Queste donne sono accumunate, salvo pochissime eccezioni, oltrechè dalla comune dedizione alla cultura, nelle sue varie declinazioni, dall’essere omosessuali o bisessuali, facendo, molte di loro, del lesbismo una bandiera e sovvertendo le barriere di genere. E poi femministe, alcune approdando ad una dimensione politica; altre, prive di una coscienza tale, ne hanno incarnato un modello con le loro vite. Le loro storie inducono a considerazioni sull’intreccio tra lesbismo-femminismo-cultura, che tra l’altro ha prodotto idee e comportamenti opposti. Quel che è certo è che è stato un ambiente e un periodo fecondissimo, a volte strabiliante, e oggi più che in passato di grande interesse.
A partire da quel salotto e dal giardino impreziosito da un incongruo tempietto greco, le loro vite si sono spesso intrecciate, a volte solo sfiorate. Ne sono nati amori travolgenti, tormentati e tragici, amicizie profondissime e lacerazioni, opere d’arte e provocazioni, ribellioni e sfide, mondanità e scandali, trionfi e suicidi.

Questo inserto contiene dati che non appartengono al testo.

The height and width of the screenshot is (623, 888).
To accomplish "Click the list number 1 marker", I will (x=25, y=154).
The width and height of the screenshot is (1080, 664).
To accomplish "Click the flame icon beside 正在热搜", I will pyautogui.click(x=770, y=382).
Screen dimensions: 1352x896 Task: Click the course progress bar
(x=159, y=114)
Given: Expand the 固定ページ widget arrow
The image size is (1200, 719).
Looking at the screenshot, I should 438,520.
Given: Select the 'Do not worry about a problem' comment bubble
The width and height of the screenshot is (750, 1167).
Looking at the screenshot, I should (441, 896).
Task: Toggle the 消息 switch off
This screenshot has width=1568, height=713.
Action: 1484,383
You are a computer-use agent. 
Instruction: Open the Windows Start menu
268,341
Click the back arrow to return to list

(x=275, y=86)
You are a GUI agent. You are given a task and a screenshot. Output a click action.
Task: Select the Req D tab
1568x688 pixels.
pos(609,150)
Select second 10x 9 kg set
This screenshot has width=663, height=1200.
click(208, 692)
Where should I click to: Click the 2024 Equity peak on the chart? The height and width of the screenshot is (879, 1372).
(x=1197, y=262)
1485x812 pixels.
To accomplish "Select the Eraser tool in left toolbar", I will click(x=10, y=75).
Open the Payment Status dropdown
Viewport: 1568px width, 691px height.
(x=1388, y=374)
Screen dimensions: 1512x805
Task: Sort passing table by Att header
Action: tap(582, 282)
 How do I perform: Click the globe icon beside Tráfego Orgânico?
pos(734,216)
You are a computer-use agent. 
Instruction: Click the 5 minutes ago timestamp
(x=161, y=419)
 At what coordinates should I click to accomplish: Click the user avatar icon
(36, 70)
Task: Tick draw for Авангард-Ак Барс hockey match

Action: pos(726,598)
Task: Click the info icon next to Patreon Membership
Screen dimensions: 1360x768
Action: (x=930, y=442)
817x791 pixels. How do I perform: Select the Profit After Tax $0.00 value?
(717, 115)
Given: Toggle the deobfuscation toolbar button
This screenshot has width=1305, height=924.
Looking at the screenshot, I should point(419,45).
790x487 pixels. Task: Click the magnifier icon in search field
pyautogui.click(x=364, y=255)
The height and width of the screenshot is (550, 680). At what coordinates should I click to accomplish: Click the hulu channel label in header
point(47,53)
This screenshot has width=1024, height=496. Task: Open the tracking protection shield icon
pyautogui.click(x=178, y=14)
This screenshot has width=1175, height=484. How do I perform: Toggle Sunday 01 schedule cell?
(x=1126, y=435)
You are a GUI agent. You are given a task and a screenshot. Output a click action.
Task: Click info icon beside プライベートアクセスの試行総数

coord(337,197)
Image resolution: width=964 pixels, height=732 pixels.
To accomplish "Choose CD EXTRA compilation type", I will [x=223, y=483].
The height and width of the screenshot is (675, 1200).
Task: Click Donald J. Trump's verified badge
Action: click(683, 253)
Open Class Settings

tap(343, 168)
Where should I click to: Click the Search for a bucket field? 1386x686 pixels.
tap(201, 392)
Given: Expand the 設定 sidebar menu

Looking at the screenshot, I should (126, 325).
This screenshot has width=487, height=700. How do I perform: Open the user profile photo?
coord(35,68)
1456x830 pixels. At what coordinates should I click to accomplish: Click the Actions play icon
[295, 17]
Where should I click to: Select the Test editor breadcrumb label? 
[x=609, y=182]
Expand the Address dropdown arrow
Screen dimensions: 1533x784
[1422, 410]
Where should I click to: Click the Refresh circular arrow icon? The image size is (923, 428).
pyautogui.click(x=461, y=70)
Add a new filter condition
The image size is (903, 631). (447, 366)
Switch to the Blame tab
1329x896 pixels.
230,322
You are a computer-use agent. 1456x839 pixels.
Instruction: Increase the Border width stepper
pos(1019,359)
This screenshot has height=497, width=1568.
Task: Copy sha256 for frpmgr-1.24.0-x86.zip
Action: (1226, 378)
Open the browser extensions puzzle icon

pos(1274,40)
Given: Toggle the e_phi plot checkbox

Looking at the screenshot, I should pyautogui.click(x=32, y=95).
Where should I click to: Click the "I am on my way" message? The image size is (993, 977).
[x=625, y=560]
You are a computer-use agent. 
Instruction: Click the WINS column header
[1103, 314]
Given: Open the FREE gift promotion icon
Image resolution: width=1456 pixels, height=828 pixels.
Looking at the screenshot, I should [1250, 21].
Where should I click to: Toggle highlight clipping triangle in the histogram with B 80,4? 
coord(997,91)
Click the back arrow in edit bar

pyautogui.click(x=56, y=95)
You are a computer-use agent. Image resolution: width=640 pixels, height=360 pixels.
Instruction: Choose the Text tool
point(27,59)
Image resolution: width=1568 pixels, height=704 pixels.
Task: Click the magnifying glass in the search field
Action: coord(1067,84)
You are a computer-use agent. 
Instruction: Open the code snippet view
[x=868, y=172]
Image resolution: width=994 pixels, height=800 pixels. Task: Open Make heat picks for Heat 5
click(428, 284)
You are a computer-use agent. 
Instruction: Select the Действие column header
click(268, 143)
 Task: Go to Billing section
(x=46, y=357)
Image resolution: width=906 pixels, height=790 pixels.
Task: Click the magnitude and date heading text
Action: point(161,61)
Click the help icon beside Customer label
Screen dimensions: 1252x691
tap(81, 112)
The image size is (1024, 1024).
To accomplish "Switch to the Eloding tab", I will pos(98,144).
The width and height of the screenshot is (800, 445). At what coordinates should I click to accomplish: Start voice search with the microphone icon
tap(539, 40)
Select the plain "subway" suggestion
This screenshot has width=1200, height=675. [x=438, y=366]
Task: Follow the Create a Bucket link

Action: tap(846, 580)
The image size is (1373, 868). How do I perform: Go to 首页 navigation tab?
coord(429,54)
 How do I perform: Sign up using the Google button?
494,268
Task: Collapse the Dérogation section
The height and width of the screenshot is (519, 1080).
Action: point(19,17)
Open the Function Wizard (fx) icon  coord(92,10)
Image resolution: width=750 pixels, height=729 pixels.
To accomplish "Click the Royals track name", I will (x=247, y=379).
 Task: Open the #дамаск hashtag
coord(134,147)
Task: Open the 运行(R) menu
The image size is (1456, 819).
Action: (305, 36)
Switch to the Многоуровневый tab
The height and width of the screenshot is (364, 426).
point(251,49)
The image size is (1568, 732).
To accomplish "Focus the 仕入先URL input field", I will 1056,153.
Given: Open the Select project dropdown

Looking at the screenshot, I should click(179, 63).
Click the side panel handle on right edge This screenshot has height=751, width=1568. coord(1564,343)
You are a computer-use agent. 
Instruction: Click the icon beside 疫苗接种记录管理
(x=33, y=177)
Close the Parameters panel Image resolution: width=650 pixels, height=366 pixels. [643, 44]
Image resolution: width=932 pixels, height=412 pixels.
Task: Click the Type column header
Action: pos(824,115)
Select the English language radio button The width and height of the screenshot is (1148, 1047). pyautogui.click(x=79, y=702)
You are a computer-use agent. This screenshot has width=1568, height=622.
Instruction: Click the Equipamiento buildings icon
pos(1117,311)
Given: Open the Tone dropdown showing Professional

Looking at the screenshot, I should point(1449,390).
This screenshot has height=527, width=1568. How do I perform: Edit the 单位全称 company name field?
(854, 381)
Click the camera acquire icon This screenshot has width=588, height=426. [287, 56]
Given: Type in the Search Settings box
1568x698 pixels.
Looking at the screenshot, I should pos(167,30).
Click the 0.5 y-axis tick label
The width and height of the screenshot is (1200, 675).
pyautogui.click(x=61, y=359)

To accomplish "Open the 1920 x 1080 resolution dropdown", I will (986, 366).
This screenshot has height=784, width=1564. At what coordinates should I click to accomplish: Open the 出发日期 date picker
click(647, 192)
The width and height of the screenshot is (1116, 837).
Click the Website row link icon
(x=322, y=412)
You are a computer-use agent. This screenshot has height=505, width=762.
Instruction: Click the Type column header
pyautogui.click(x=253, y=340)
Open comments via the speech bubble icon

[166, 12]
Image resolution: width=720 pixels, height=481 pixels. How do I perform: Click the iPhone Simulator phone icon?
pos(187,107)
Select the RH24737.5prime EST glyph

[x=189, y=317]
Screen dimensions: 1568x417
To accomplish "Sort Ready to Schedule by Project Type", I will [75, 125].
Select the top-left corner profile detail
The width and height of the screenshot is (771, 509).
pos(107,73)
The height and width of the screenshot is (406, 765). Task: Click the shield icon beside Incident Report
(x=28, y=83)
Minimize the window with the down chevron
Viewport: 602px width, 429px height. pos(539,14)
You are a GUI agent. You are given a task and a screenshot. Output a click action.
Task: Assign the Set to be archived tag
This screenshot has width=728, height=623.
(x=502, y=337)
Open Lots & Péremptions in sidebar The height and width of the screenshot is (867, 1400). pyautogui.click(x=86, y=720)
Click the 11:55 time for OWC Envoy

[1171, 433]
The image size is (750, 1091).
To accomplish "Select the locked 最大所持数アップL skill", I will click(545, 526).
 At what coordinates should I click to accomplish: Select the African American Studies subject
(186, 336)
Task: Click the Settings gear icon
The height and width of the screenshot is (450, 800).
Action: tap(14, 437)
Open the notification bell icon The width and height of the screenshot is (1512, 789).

Tra tutte costoro spicca ovviamente l’anima del sodalizio: Natalie, americana, ricca e bella, trasferitasi a Parigi all’alba del 900, perché era la città più libera e tollerante del mondo. Scrittrice, lesbica, pacifista e teorica del poliamore, nota come l’Amazzone. Una femminista agguerrita, che creò una “Academie des Femmes” in contrapposizione all’”Accademie francaise”, dove le donne non erano ammesse. Una mecenate. Una personalità dominante, una seduttrice rapace. Una donna che ha inseguito tutta la vita un’utopia dei sentimenti, senza riuscire a realizzarla. Sullo sfondo la Parigi della Belle Epoque e dei “folli” anni Venti.

In questo libro ho raccontato le vite straordinarie e spesso poco conosciute, di alcune, anzi di molte, di queste donne.